Arizona Court of Appeals
Hefner v. Hefner
In Hefner v. Hefner, a published opinion, the Arizona Court of Appeals held that a non-injured spouse has the burden to prove whether any portion of an injured spouse’s personal injury settlement constitutes community property.
The parties were married for approximately 34 years when Wife filed for divorce in 2015. Around that time, Husband was negotiating settlements for injuries he sustained in two separate car accidents.
The divorce proceeded to trial where the family court determined Husband’s personal injury damages were community property and divided the settlements equally between the spouses.
The court also divided other property subject to the appeal and awarded Wife a portion of her attorney’s fees pursuant to A.R.S. § 25-324. After the court resolved post-decree motion practice, Husband appealed and Wife cross-appealed.
Husband primarily argued that the family court erred when it characterized the personal injury settlements as community property because it erroneously placed the burden on Husband to prove which portions of the settlements were separate property.
Wife appealed the court’s determination that a business Husband operated was his separate property, its denial of her request for post-service expenses paid, and its award of only a portion of her attorney’s fees.
It is true that almost all property acquired by either spouse during the marriage is presumed to be community property. It is also true that ordinarily the spouse who seeks to rebut the presumption of community property has the burden of proof to prove that certain property belongs separately to one spouse.
But along with gift and inheritance, personal injury settlements are excepted from the presumption as compensation related to the separate property of the spouse — the spouse’s body.
Another case, Jurek v. Jurek, held that “the body which [the spouse] brought to the marriage is certainly [that spouse’s] separate property.”
That same burden of proof described earlier also applies to a spouse who contends that presumptively separate property belongs to the community. Here, it was Wife’s burden to prove the amount of the personal injury settlement, if any, that belonged to the marital community.
The family court erred when it awarded half of the settlement to Wife without any evidence that the community was entitled to any of the funds. The Court of Appeals vacated this award and remanded it back to family court to determine what portion of the settlement was community property.

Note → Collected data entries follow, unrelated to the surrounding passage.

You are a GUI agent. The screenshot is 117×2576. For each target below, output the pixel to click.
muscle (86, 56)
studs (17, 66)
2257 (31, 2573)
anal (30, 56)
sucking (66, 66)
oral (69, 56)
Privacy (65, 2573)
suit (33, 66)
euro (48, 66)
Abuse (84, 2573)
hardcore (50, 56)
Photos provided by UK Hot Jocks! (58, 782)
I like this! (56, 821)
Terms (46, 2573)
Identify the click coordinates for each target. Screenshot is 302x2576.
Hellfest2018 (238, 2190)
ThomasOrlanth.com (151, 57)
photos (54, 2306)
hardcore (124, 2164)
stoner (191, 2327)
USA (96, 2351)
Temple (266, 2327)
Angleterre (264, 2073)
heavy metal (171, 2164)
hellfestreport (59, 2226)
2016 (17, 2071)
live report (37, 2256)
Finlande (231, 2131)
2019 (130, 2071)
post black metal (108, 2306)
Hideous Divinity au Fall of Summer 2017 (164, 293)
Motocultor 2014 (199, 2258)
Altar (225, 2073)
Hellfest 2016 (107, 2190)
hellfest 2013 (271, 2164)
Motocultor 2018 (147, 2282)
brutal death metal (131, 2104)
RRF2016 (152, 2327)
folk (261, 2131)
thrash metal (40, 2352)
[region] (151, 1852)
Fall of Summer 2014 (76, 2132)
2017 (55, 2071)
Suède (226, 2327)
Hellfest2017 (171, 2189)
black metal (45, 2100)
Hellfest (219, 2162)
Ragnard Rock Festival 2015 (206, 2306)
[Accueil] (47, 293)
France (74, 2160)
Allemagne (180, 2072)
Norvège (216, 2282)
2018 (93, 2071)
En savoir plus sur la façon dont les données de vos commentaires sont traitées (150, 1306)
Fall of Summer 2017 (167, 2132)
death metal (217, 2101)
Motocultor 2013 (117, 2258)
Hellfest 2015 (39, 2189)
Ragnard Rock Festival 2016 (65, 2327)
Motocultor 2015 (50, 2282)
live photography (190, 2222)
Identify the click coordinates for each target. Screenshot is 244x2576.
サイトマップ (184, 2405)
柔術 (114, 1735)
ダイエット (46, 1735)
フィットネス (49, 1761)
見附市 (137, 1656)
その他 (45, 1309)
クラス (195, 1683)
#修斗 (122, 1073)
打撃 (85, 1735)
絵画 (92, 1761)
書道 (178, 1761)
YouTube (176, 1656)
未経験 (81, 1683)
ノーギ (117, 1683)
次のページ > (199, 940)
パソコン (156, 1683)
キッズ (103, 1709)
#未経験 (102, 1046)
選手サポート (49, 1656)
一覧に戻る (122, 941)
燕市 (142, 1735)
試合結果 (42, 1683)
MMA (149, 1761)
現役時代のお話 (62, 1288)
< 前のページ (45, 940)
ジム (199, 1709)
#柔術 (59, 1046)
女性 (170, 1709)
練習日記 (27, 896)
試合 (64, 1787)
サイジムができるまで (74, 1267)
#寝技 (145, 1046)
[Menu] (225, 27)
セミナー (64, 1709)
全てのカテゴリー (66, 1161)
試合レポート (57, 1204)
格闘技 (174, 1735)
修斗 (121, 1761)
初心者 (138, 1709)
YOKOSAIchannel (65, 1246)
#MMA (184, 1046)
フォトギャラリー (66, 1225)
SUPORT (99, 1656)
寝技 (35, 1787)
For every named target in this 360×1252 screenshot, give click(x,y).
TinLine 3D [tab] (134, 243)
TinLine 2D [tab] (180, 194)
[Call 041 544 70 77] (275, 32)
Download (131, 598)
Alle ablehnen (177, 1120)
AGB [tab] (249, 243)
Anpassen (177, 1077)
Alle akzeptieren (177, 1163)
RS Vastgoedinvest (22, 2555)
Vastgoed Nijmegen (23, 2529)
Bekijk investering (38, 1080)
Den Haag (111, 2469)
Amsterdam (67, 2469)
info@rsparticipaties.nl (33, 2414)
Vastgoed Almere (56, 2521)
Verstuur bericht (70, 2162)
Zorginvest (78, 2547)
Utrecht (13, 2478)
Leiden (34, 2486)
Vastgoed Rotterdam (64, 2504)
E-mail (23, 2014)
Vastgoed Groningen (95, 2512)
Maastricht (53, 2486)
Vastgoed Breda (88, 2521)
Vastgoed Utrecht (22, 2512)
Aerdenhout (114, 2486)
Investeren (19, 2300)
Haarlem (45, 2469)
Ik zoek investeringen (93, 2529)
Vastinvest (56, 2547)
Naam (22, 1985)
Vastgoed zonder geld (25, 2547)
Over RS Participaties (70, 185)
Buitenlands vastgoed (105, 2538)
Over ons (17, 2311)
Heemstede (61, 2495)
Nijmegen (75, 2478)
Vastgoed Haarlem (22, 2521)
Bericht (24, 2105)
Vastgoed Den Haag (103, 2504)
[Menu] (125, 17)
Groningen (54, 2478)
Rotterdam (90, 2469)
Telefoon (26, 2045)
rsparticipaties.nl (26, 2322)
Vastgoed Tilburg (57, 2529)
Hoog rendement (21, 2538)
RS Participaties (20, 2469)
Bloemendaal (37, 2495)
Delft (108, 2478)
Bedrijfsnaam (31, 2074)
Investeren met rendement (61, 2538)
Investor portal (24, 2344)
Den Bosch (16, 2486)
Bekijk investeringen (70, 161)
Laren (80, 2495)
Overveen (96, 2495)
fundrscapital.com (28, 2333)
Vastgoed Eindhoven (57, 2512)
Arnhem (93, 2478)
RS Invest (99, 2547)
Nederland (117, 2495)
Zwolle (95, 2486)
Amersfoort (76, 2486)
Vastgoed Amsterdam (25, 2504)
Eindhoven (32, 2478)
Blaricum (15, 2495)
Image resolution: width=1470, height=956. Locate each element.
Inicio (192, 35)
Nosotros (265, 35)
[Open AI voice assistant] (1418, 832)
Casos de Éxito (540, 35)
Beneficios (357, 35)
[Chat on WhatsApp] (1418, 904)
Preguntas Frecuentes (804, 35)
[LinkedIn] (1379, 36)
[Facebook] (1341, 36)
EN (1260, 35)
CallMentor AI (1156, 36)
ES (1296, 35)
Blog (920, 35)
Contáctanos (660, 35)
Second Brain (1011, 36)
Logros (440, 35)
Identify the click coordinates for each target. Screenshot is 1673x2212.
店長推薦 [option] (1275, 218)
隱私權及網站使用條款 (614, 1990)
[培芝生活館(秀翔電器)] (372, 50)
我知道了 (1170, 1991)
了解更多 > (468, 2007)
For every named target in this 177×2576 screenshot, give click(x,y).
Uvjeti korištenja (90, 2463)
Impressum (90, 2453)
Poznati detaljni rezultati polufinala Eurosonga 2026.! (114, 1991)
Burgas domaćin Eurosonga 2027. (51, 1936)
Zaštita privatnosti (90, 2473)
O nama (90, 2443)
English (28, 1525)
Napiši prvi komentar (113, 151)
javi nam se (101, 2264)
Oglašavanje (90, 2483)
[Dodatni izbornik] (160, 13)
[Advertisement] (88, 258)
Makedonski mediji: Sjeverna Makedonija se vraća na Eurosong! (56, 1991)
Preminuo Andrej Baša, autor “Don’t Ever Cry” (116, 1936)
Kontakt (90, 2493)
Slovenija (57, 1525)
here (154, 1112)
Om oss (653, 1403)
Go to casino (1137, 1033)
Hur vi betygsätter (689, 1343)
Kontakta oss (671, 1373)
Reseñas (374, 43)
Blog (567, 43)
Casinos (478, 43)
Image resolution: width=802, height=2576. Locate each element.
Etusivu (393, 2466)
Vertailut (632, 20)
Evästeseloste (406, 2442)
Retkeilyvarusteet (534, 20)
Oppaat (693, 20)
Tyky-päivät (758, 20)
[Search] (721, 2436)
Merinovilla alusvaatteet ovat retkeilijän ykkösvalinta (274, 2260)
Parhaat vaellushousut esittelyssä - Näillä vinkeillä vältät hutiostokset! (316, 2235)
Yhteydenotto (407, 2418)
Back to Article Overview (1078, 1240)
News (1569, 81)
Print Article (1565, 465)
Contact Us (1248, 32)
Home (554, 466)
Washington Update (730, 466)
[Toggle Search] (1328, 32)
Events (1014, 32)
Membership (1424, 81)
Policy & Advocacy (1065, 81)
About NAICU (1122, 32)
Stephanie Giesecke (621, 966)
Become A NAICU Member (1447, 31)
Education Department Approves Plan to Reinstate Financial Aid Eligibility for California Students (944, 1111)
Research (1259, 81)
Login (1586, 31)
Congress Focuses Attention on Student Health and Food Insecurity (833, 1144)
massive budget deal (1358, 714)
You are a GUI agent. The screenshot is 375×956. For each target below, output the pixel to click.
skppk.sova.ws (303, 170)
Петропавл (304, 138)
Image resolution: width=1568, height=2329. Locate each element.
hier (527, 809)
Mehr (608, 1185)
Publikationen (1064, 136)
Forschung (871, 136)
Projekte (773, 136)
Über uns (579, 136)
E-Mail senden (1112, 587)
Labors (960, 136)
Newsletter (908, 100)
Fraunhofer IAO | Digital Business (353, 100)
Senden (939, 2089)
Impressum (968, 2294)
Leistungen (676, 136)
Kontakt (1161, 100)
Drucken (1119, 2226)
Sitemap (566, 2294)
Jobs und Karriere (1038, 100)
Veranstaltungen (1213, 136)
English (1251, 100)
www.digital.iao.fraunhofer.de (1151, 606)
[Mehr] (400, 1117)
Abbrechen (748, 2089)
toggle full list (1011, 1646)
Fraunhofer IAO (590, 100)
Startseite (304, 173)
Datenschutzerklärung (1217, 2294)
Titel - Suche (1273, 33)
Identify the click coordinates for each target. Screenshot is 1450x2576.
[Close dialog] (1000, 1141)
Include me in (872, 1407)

In her cross-appeal, Wife argued that the family court erred when it determined the business Husband operated was his separate property.
The family court found that the business was created during the marriage to facilitate transfer of business assets gifted to Husband from his father. Gifts to one spouse received during the marriage, as discussed previously, are separate property of the recipient spouse.
The Court of Appeals rejected Wife’s argument that the business entity — the corporation, not its assets — was the community asset that needed to be divided. It cited to another case, Rowe v. Rowe, that held “incorporation during marriage d[oes] not transmute the character of the property.”
“Transmute” is the word Arizona law uses primarily to refer to the conversion of separate property to community property (or vice versa).
Wife argued the family court abused its discretion when it awarded “only” $20,000 of the approximately $46,000 she allegedly owed her divorce attorney. She re-argued that Husband enjoyed comparatively greater financial resources and acted unreasonably in the litigation, factors under A.R.S. § 25-324 that the family court already considered when it entered its original fee award.
This is another reminder that litigants should not count on reimbursement of attorney’s fees in family court litigation. Fee awards are totally discretionary and even if a litigant is eligible, there is no guarantee the award will match the amount owed to the attorney. Be smart when choosing a divorce attorney.